A structured Markdown rendering of a single post. Includes metadata (publish date, modified date, featured image), the AEO summary, entity list, Q&A pairs, keywords, and the full post content converted to Markdown. Gives AI crawlers a clean, parse-ready version of the content without HTML markup or theme chrome.
Served by intercepting the standard post URL when the ?aeopugmill_llm=1 query parameter is present. The same permalink that normally returns the HTML page returns a Markdown document instead; no extra URL or file required.
# Circuit Breakers in Practice
URL: https://example.com/circuit-breakers
Published: 2026-01-15T10:30:00Z
Modified: 2026-03-10T14:22:15Z
## Summary
Circuit breaker patterns prevent cascading failures by wrapping
remote calls in a state machine that trips open after repeated errors.
**Keywords:** circuit breaker, microservices, fault tolerance
## Entities
- Martin Fowler (Person) — Software author and ThoughtWorks chief scientist
- Hystrix (Technology) — Netflix's circuit breaker library
## Q&A
**Q: When should a circuit breaker trip open?**
After a configurable threshold of consecutive failures within
a rolling time window.
## Content
The full post body in Markdown...
post_markdown
A Markdown overview of the site served at the home URL with the aeopugmill_llm=1 parameter. Lists the five most recent posts with summaries and links to the full content index at /llms.txt and /llms-full.txt.

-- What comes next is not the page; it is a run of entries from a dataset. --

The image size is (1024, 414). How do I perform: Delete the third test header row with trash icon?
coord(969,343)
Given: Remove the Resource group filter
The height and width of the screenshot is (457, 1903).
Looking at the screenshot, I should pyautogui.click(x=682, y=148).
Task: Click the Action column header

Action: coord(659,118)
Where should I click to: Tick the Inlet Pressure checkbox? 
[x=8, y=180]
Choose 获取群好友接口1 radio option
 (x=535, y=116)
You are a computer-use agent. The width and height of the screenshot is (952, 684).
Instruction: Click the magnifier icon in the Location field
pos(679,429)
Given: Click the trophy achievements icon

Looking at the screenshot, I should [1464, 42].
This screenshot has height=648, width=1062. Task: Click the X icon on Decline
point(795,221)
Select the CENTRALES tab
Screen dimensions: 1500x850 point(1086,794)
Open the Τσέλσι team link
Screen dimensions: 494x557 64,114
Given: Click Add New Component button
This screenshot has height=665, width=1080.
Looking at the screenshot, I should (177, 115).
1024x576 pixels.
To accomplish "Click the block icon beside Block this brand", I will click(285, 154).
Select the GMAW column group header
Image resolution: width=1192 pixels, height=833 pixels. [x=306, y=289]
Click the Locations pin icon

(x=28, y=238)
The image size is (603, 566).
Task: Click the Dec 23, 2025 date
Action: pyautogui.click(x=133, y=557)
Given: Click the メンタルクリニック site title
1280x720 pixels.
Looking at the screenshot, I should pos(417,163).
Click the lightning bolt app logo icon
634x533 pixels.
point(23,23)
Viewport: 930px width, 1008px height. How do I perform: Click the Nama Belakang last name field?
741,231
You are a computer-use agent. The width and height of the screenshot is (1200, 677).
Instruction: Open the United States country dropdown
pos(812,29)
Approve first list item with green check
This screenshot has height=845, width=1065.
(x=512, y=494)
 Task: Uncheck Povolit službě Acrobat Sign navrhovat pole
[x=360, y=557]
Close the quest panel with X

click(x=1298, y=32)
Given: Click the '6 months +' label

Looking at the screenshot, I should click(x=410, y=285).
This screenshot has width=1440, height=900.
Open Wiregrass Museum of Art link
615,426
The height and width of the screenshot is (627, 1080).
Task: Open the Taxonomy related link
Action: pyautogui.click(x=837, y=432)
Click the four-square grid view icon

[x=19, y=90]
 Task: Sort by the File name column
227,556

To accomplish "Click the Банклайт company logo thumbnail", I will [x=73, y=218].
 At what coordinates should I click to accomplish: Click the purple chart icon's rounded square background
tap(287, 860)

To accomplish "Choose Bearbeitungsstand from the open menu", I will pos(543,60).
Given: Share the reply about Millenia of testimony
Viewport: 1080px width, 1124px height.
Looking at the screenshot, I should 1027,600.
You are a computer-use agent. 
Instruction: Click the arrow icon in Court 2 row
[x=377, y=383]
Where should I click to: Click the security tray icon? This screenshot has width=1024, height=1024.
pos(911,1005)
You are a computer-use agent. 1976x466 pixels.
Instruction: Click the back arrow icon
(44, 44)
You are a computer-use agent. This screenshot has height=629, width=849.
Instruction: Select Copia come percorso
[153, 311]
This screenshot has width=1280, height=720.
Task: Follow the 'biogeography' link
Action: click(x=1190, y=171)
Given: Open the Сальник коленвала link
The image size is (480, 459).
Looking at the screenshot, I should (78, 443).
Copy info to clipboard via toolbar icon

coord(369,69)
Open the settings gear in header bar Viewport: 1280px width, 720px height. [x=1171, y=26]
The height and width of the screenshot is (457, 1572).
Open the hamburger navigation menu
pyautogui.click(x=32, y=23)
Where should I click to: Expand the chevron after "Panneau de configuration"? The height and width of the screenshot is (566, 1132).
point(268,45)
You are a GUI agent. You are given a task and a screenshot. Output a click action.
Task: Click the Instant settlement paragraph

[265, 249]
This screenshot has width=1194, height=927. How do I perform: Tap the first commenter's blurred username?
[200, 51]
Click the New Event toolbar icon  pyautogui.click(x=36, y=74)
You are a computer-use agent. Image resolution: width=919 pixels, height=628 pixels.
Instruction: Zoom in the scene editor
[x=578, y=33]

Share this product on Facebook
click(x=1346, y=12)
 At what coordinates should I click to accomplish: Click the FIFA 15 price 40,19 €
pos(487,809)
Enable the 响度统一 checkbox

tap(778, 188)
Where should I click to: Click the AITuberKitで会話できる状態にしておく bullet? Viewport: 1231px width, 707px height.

Same query parameter mechanism as Post Markdown, but applied to the home URL (/?aeopugmill_llm=1). Returns a site-level Markdown overview rather than a single post.
site_summary
A standalone JSON-LD file containing the FAQPage schema, entity mentions, citations, and an associatedMedia link to the Markdown endpoint. Served only for posts that have AEO data. Gives bots direct access to the structured data without parsing the HTML page.
A dynamic endpoint registered via a WordPress rewrite rule matching /aeo/*.jsonld. The file does not exist on disk; WordPress intercepts the request and generates the JSON-LD response from the post's stored AEO metadata.
{
"@context": "https://schema.org",
"@graph": [
{
"@type": "FAQPage",
"mainEntity": [{
"@type": "Question",
"name": "When should a circuit breaker trip open?",
"acceptedAnswer": {
"@type": "Answer",
"text": "After a configurable threshold of consecutive failures..."
}
}]
},
{
"@type": "Article",
"headline": "Circuit Breakers in Practice",
"mentions": [{
"@type": "Person",
"name": "Martin Fowler",
"sameAs": "https://en.wikipedia.org/wiki/Martin_Fowler_(software_engineer)"
}],
"citation": [{
"@type": "WebPage",
"url": "https://martinfowler.com/bliki/CircuitBreaker.html",
"name": "CircuitBreaker — Martin Fowler"
}],
"associatedMedia": {
"@type": "MediaObject",
"encodingFormat": "text/markdown",
"contentUrl": "https://example.com/circuit-breakers/?aeopugmill_llm=1"
}
}
]
}
aeo_jsonld
A standard XML sitemap with one addition: each post entry includes an xhtml:link alternate pointing to its Markdown endpoint. Bots that understand alternate links can discover the structured version without a separate crawl of /llms.txt.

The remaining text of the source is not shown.